Could you render the entries as a Markdown table with the columns Row and Line, one numbered row per line and blank lines skipped, running from the first line of the entries through the line containing "center [1295, 781].", both included?
• • • • • • •
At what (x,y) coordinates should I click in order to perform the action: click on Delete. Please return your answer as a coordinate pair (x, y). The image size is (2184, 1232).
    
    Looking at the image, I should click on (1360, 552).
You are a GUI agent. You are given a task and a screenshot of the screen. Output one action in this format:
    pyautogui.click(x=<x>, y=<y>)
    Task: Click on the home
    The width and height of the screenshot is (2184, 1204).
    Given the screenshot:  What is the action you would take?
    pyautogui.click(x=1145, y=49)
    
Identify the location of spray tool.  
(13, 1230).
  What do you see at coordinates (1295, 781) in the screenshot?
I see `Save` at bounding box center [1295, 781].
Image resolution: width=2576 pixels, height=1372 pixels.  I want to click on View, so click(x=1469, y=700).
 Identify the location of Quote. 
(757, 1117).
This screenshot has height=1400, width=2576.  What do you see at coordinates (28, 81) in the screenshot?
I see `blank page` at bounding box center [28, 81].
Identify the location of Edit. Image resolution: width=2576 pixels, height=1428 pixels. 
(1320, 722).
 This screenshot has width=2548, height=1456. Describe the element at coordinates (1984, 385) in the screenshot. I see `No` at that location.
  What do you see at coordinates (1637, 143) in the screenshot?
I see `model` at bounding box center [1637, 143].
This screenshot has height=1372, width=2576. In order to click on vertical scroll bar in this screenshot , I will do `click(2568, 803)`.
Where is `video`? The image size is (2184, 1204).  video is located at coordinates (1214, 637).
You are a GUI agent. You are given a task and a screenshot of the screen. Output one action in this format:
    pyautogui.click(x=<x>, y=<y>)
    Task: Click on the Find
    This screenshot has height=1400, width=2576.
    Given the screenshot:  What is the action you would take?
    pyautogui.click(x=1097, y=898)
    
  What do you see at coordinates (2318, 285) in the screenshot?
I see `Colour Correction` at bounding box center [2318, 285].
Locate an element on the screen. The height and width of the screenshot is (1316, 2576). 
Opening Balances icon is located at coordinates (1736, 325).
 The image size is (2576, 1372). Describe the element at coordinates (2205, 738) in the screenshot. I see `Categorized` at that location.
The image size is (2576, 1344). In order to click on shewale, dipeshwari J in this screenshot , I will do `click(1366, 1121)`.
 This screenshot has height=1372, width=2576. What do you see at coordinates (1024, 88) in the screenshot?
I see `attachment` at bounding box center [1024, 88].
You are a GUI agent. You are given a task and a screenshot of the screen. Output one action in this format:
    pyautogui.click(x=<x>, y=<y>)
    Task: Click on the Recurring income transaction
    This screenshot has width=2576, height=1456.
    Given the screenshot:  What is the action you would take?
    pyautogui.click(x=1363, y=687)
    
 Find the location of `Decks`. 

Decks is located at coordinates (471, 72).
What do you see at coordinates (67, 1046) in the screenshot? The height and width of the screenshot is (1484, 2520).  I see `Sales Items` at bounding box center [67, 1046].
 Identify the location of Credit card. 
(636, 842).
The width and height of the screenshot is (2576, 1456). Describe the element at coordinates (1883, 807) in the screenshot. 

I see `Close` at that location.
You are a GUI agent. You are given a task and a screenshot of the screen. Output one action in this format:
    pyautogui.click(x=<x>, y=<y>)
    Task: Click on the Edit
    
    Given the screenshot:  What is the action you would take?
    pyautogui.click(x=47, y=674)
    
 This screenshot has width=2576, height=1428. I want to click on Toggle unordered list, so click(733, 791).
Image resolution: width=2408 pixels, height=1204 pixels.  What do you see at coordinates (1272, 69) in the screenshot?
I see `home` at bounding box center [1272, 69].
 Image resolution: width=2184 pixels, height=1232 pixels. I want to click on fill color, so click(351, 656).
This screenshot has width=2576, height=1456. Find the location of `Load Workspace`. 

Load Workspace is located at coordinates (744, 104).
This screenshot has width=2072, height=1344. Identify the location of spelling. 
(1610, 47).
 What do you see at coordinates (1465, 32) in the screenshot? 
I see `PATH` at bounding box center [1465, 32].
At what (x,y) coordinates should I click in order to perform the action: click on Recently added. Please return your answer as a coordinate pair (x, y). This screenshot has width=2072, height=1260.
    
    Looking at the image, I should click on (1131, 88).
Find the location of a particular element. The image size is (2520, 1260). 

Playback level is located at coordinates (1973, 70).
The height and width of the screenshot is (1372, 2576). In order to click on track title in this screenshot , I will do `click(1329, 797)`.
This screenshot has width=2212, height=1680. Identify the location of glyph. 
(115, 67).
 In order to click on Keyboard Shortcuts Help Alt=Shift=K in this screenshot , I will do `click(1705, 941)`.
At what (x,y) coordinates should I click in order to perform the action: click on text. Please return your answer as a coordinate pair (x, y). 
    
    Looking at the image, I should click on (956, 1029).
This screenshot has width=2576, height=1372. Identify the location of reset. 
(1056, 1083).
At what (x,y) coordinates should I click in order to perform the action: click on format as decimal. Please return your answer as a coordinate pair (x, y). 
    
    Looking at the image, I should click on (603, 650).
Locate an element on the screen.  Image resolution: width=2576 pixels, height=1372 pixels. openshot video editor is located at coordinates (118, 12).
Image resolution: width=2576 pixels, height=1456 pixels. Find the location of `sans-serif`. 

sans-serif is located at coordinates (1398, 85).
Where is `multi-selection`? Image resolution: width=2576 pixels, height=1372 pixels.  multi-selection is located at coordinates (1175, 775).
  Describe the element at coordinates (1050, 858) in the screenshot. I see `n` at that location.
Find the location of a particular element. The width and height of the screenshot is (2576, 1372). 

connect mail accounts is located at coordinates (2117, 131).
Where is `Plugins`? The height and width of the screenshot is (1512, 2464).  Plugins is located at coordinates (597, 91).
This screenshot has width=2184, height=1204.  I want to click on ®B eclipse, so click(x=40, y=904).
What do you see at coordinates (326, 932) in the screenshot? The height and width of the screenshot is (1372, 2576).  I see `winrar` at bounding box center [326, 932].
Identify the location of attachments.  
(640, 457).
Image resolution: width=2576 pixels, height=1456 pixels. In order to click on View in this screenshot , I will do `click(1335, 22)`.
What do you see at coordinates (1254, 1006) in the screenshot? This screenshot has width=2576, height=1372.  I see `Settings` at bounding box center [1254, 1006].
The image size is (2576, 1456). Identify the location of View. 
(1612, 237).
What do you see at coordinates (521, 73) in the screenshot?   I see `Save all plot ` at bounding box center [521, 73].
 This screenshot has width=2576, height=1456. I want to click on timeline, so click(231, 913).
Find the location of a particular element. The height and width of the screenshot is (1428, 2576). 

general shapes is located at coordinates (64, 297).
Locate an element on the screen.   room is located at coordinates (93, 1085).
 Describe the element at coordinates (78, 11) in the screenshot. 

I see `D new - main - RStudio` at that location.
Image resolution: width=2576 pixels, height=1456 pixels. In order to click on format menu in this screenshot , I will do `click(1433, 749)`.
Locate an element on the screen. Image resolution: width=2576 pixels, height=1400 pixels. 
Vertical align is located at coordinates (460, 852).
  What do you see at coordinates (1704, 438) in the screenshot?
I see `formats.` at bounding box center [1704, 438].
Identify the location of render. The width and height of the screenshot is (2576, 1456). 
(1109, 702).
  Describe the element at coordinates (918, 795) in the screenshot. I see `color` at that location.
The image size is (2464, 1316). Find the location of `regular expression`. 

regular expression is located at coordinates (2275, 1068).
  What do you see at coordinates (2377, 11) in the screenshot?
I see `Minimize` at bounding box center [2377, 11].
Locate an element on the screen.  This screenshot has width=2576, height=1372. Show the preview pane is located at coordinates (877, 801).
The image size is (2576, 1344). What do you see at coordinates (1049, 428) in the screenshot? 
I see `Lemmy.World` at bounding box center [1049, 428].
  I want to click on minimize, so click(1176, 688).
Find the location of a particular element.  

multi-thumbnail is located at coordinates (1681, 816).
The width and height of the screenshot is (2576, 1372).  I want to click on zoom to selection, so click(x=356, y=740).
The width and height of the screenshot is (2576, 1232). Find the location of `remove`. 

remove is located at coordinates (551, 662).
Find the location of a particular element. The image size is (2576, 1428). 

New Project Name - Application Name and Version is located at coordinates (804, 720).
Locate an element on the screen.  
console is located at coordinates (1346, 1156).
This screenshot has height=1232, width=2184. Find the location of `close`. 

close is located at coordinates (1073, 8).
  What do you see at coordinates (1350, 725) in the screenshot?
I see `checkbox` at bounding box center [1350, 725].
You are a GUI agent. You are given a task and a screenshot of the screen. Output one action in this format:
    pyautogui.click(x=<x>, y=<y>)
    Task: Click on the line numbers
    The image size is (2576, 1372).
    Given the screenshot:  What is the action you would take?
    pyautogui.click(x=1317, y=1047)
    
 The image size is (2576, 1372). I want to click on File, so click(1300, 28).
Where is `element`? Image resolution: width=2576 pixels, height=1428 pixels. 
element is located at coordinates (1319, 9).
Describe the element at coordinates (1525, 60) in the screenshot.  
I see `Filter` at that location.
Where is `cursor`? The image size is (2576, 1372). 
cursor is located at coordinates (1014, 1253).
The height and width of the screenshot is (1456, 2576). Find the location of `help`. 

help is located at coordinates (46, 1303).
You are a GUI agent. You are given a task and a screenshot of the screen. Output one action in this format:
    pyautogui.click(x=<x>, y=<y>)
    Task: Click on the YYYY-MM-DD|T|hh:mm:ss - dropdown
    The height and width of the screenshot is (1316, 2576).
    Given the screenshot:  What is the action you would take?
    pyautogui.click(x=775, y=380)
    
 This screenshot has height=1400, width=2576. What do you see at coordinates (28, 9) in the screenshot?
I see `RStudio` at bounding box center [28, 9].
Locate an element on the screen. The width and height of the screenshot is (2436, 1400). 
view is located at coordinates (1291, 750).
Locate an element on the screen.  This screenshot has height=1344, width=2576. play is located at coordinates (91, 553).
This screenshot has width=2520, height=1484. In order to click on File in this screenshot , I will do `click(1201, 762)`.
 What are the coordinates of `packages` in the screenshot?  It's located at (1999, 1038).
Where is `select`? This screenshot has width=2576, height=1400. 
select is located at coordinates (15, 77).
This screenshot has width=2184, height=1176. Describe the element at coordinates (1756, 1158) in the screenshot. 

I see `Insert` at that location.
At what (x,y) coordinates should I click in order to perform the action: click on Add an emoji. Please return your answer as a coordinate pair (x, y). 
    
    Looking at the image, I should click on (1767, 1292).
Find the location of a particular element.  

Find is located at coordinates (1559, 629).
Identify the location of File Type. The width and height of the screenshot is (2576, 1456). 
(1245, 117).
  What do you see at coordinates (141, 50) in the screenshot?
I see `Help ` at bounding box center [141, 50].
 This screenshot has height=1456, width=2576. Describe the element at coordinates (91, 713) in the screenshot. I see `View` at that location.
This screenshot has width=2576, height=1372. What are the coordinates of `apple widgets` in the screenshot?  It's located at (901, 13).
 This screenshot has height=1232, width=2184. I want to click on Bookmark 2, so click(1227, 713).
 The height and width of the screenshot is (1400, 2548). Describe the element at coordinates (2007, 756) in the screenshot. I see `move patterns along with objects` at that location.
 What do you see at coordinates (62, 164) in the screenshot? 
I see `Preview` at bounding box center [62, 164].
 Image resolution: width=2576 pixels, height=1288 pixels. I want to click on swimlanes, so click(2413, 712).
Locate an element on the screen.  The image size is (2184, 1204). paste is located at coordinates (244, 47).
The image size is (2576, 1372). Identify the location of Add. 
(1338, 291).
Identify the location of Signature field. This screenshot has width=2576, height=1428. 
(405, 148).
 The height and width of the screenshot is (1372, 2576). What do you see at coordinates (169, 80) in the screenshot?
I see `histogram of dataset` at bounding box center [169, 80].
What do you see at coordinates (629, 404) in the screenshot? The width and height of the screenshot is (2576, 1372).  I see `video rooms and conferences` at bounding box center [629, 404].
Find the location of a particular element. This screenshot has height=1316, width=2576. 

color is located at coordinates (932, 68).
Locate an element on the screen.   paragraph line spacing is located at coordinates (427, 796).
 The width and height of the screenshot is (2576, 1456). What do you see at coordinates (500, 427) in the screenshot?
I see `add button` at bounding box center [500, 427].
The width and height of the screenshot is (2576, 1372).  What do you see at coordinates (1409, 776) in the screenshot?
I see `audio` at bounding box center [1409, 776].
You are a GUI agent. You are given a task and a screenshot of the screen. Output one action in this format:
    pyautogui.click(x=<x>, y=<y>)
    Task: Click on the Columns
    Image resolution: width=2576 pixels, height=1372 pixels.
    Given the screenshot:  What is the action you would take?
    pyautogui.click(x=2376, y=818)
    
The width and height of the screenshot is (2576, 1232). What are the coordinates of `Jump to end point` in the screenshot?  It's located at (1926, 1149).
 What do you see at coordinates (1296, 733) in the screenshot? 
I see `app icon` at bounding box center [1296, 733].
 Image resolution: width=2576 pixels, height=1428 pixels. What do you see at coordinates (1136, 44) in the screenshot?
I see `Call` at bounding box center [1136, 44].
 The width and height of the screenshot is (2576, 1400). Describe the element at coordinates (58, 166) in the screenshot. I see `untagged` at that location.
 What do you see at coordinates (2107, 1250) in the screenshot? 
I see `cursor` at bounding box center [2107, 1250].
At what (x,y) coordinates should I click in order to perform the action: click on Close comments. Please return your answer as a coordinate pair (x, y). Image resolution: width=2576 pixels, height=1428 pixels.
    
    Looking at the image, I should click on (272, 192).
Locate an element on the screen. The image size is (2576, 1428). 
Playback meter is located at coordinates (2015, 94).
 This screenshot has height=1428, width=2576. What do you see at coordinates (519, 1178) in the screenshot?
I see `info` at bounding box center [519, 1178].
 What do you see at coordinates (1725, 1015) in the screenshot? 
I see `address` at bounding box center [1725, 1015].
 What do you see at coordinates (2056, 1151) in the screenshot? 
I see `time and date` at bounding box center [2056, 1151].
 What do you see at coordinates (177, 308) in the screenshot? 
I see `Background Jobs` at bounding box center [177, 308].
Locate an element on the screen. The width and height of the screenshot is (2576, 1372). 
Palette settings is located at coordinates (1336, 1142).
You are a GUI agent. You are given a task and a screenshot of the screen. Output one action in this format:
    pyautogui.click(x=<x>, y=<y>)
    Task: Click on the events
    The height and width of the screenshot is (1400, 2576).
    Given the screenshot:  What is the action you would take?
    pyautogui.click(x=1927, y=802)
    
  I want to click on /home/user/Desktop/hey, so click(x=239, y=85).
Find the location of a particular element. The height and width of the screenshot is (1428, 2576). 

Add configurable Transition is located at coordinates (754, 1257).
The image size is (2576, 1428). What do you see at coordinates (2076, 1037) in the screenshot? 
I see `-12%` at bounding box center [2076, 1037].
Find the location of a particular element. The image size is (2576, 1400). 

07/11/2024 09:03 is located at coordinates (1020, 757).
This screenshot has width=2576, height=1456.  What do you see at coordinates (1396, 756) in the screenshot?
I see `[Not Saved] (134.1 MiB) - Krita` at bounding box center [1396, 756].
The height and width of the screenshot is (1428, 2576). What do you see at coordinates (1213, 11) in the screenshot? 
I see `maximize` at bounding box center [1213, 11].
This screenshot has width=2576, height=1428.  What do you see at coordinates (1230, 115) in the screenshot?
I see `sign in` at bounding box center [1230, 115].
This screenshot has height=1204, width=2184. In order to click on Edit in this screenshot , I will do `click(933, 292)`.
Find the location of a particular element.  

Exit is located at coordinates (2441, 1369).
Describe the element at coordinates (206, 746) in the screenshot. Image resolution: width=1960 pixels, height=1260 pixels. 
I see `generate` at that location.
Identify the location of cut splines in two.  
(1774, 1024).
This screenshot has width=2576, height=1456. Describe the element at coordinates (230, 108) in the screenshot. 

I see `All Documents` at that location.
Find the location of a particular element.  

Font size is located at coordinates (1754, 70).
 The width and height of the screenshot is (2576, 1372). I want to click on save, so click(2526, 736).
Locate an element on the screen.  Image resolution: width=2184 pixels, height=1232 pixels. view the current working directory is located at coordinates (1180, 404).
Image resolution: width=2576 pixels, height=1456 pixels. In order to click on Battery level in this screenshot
• • • • • • •
» COMPLETED EXERCISE:
| Row | Line |
|---|---|
| 1 | At what (x,y) coordinates should I click in order to perform the action: click on Delete. Please return your answer as a coordinate pair (x, y). The image size is (2184, 1232). |
| 2 |     Looking at the image, I should click on (1360, 552). |
| 3 | You are a GUI agent. You are given a task and a screenshot of the screen. Output one action in this format: |
| 4 |     pyautogui.click(x=<x>, y=<y>) |
| 5 |     Task: Click on the home |
| 6 |     The width and height of the screenshot is (2184, 1204). |
| 7 |     Given the screenshot:  What is the action you would take? |
| 8 |     pyautogui.click(x=1145, y=49) |
| 9 | Identify the location of spray tool.   |
| 10 | (13, 1230). |
| 11 |   What do you see at coordinates (1295, 781) in the screenshot? |
| 12 | I see `Save` at bounding box center [1295, 781]. |